Something on the inside of me rejected that report, they weren’t talking about me. All I saw was me smiling.  I would look at photo’s of me smiling endlessly and visualize what it felt like. I would sing joyously around the house, forgetting my sorrows and embracing the little things. I was alive, I had my entire life before me. I was blessed to have a host of doctors working with my Grandpa from all around the world making suggestions at to what to do. 

At that time the only eye that functioned very well had been magnified to watch the rose bloom, I could hear the birds chirping at the break of dawn. I found myself saying thank you when people waited on me, just so I could finish a tiny portion of food. My Mama had a team of  pastors who visited me often and prayed diligently , I could hear the verses of scripture- it became true for me. I embraced my faith- whole hardheartedly and prayed not like I had never prayed before (as I had encountered a few more tragic situations than this). I quit religion and absorbed spirituality.

My heart set connected with my soul set I could relate to miracles better. This brings to mind Brene Brown’s quote :  ‘What makes you vulnerable makes you beautiful ‘ this experience humbled me and brought me to my knees.The simple wonders of our body, having to chew our food, wink our eyes at our favourite people, control the tears  from over-flowing and going to sleep left me in total awe of the power house called our bodies. Every tiny cell, nerve and organ bringing together such a beautiful masterpiece. I discovered the joys of essential oils through this experience, as they will bring such relaxing calm to my aching nerves. 

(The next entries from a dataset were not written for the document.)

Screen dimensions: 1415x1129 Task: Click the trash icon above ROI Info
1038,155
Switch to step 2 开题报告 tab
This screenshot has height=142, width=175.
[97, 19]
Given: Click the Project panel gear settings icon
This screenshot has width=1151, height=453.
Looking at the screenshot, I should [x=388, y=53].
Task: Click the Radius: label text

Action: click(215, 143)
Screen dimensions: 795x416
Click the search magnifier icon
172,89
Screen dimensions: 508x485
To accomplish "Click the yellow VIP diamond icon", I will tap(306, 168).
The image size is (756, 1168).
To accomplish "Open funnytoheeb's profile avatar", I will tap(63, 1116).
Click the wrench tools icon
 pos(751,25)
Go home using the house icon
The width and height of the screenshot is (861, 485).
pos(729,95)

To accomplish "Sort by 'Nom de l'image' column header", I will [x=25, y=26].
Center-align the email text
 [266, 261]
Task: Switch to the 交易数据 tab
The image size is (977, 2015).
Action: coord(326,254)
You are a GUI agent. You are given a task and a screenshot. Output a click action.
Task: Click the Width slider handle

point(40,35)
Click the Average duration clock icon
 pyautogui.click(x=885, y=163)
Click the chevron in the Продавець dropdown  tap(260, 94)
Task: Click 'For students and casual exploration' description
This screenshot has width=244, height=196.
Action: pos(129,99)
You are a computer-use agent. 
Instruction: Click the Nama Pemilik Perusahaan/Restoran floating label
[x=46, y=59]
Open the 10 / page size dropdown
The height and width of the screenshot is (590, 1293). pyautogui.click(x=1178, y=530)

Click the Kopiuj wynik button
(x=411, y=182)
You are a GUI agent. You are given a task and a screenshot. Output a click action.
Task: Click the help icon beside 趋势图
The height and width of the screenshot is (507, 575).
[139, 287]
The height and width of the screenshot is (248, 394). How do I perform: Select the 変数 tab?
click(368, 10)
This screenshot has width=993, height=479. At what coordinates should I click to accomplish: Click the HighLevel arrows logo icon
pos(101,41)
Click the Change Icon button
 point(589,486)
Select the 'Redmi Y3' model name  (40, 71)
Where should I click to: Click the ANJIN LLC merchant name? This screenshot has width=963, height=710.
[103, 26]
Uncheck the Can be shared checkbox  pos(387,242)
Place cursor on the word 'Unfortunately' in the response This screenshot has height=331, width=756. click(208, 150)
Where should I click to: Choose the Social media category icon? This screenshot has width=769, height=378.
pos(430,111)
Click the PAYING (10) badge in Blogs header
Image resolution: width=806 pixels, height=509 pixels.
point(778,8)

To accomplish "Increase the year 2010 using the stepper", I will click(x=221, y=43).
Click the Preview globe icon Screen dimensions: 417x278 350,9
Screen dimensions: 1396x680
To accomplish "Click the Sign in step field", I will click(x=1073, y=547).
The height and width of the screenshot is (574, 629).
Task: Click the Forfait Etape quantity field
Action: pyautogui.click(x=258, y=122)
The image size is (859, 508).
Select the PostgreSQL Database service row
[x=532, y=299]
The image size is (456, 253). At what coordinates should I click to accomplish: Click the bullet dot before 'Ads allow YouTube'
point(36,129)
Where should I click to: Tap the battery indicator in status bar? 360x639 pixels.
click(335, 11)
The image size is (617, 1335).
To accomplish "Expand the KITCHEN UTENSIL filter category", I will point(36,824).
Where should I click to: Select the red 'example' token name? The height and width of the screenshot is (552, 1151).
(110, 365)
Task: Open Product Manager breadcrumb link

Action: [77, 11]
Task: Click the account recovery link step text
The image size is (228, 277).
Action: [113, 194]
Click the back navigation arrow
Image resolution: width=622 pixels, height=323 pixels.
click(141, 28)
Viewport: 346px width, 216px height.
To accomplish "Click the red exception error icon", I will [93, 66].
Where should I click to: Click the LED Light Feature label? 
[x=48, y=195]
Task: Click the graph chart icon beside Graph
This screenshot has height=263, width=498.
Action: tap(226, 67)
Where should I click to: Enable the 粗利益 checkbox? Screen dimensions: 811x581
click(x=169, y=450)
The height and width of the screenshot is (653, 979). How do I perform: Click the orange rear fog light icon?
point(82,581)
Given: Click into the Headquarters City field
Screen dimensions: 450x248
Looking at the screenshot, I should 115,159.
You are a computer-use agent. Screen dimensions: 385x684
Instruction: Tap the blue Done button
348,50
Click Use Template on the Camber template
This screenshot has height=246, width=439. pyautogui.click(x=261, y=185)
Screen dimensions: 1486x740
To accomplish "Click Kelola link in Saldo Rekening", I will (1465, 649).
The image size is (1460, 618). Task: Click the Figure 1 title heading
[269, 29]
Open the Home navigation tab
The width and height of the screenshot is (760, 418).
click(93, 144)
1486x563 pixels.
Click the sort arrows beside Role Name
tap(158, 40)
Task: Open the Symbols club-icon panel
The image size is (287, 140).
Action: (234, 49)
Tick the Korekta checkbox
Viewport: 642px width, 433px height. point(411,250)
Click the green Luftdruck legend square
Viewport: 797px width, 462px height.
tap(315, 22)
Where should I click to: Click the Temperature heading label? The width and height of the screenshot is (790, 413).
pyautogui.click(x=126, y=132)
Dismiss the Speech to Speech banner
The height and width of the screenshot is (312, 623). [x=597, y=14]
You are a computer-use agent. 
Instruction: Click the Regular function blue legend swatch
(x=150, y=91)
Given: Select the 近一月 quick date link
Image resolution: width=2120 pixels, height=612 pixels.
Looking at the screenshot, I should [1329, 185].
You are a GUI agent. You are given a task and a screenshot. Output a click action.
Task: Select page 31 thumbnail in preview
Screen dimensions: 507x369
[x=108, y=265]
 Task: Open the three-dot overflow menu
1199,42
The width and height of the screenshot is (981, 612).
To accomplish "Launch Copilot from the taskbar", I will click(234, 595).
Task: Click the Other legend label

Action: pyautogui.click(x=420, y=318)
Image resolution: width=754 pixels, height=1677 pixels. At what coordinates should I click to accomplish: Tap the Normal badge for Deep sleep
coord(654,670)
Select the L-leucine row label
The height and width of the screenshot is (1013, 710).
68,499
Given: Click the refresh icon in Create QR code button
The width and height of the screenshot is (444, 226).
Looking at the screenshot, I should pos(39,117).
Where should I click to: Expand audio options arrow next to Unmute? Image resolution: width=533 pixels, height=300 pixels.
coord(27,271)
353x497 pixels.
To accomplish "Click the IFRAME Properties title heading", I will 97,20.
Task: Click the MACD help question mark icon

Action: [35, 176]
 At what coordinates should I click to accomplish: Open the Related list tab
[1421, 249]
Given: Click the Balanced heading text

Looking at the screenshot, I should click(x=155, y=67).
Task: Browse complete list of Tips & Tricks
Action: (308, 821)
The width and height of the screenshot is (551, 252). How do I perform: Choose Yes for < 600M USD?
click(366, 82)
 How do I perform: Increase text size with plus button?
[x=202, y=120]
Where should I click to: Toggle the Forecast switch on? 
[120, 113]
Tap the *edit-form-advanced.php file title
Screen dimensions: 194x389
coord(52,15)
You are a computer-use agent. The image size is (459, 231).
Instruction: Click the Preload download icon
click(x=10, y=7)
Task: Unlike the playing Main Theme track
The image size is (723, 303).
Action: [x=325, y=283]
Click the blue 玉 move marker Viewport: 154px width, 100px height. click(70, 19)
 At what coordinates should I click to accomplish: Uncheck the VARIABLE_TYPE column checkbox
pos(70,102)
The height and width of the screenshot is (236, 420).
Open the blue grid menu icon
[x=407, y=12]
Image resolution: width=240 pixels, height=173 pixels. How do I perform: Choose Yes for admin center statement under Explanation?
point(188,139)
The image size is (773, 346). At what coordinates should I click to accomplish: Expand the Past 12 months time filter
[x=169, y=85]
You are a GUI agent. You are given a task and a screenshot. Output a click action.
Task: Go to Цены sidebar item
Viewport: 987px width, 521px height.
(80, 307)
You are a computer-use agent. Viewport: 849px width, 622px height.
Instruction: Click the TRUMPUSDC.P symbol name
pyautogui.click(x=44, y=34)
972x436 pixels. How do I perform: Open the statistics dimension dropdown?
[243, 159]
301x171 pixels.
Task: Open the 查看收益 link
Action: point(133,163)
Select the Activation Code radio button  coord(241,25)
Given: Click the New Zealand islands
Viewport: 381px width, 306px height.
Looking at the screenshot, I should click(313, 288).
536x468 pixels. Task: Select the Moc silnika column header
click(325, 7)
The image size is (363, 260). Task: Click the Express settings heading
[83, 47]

At only nineteen, my mind was exposed to a major truth- Life was too short to waste thinking about what people will say. Life was beautiful. I was intent on living my life to the fullest everyday, I was attuned to live a life of purpose.

I started developing new habits, watching the sunset became a pastime. I would dash of to the beach which was a 15- mins drive from my house to go watch the sun play tricks on the water. I counted the sand and admired the fishermen while they fished, I would join in when their songs lured me in. Reading my lost hobby was resurrected to meet me half-way,it would have been so funny to see me unpack those gems amidst- dust and cobweb. I developed a new ritual, living every day as if it was my last. I wasn’t a big eater but as my nerves got stronger , my taste buds awakened- My love for tea grew stronger. Tea makes everything better- trust me it does.

Each time I massaged myself with peppermint/ spearmint oil it felt better, I learnt how to give myself quick calming strokes as often as needed. A decade and few years after my full and complete recovery, I can still faintly see that face in the mirror- the drooping jaws- that wild stare and I can hear the voices laughing but I had only to listen intently, they are rejoicing, no longer mocking. How did She make it through such a rough patch?

“Soul, if you want to learn secrets, your heart must forget about shame and dignity.You are God’s lover, yet you worry what people are saying.”
― Rumi, 

Trauma comes in all forms, who are we to judge the extent to which it haunts the other. Truth is many people have and will continue to have traumatic experiences in clusters like I have or one big shattering blow. I have deliberately incorporated daily activities to guard my spiritual, mental and physical health:

  • I take short breaks as often as I can.

  • I enjoy meditation using my favourite apps CALM and  Headspace .

  • I listen to mindful podcasts ever so frequently.

  • I drink tea, lots and lots of teas.

  • I have turned my passions for writing and children into jobs.

  • I  keep a gratitude journal and say 100 thank- you’s through out my day.

  • I have opened my arms to making mistakes.

  • I am learning how to love my mistakes and practice patience.

  • I create affirmations, power words that I chant as often as I remember.

Today you can also start on a path of self-care and mindfulness, release yourself into the full awareness that the time is now. Now is all you have!